Getting Started
Accern's NoCodeNLP platform allows users to create workflows that extract and generate structured data from textual data. Below we present the terminology used to designate each of the components of the output data.
Document
We designate any individual textual information, such as news articles, tweets, financial documents, blog posts, etc., as a document.
Document Cluster (group)
A document cluster is a group of contextually similar documents. A new document cluster is formed when our document clustering algorithm cannot find a related document cluster for a document. A document cluster can contain multiple documents. However, a document can be part of only one document cluster.
Signal
We define signals as text parts that provide similar information about an entity/event or both. A document can contain multiple signals.
Metadata
We define any information extracted directly from a document as its metadata. Metadata includes information like hyperlinks, publish time, etc.
Analytics
Analytics that are generated by Accern's analytics engines using the metadata information is classified as derived analytics. Below we present the list of analytics present on the output data.
Output Analytics
signal_id
Definition: Uniquely identifiable ID that is randomly generated.
Process: Each signal is a theme extracted from the document. While creating a signal, a random unique identifier function is used to create the ID that is used as a string value.
Data Type: String (Unique ID)
Value Range: N/A
Analytics Type: Derived
doc_id
Definition: Unique ID assigned to the document.
Process: For every document that is processed (news, blog, etc.), we have a unique ID that helps us identify specific articles. One document can have multiple signals associated with it.
Data Type: String
Value Range: N/A
Analytics Type: Metadata
doc_source
Definition: The source of the document.
Process: We look up a parent source of information. If the domain information is not available, the doc_source is extracted from the unique URL of the article. For the local database, the doc_source information is either set to 'custom' or any other category value provided to us.
Data Type: String (Categorical)
Value Range: N/A
Analytics Type: Metadata
doc_type
Definition: Classifies document based on where the article/document is published and its mode of access.
Process: To determine the doc_type
, we first look at the mode through which we found the document.
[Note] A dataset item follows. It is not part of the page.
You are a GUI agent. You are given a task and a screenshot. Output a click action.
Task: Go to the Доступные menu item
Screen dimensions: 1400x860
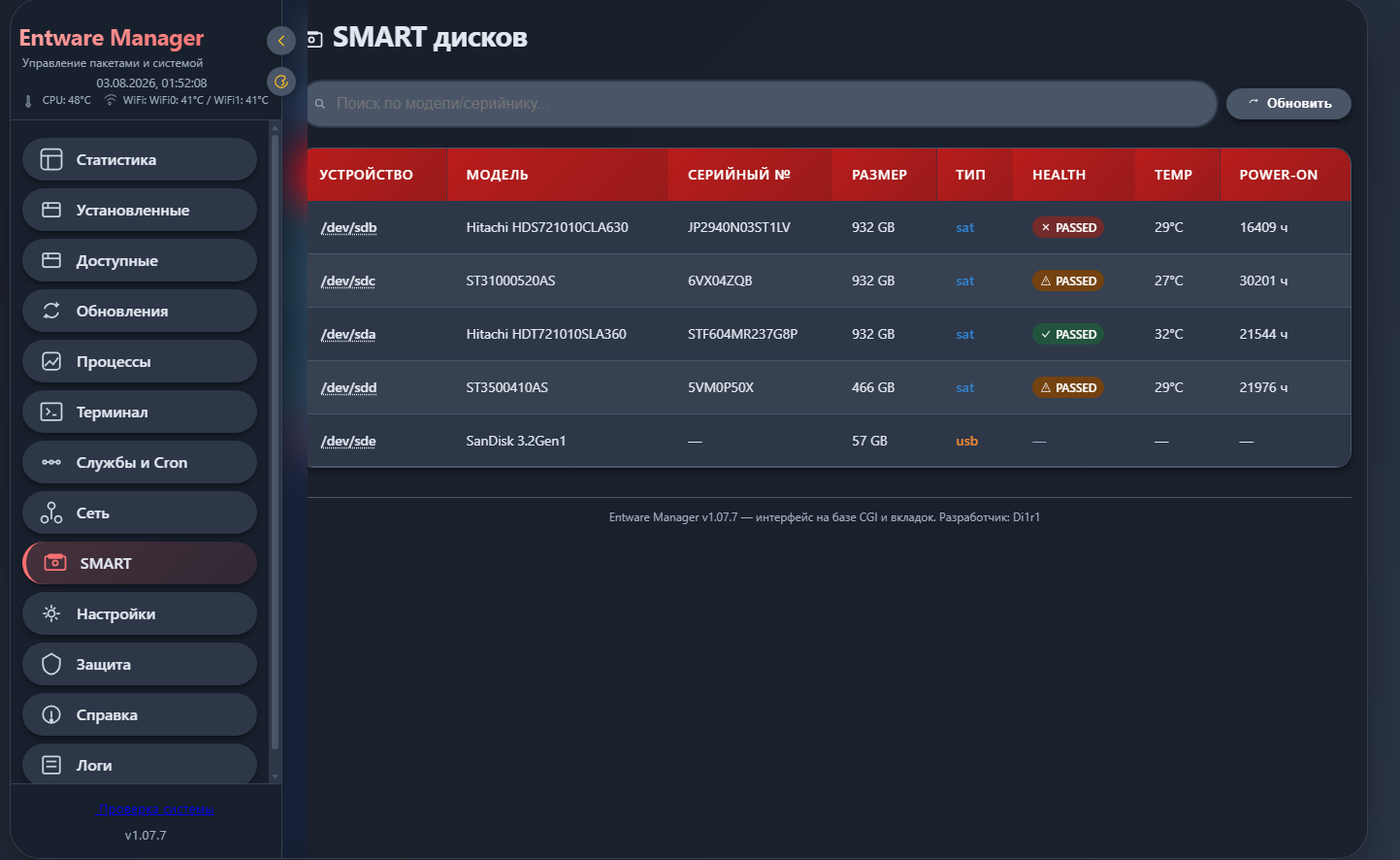pyautogui.click(x=140, y=260)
For instance, if a document is found in one of the RSS feeds, then the doc_type
will be set to 'Feed.' If it was accessed through a premium news feed API, then the value is set to 'Premium News'; or when it was accessed via SEC's EDGAR database, the value is set to 'SEC Filing,' and so on. Next, we use the doc_source information to classify whether the document is news or blog. Accern actively maintains a mapping between doc_source by doc_type, like news/blogs. When a new source is encountered for which there's no historical data or news/blog mapping, the default value is set to 'blog.' The Accern team then reviews these sources and the mapping files are updated periodically.
Data Type: String (Categorical)
Value Range: [news, blog, dowjones, ache, custom]
Analytics Type: Metadata
doc_content
Definition: Content of the original document. This field is only available in particular scenarios.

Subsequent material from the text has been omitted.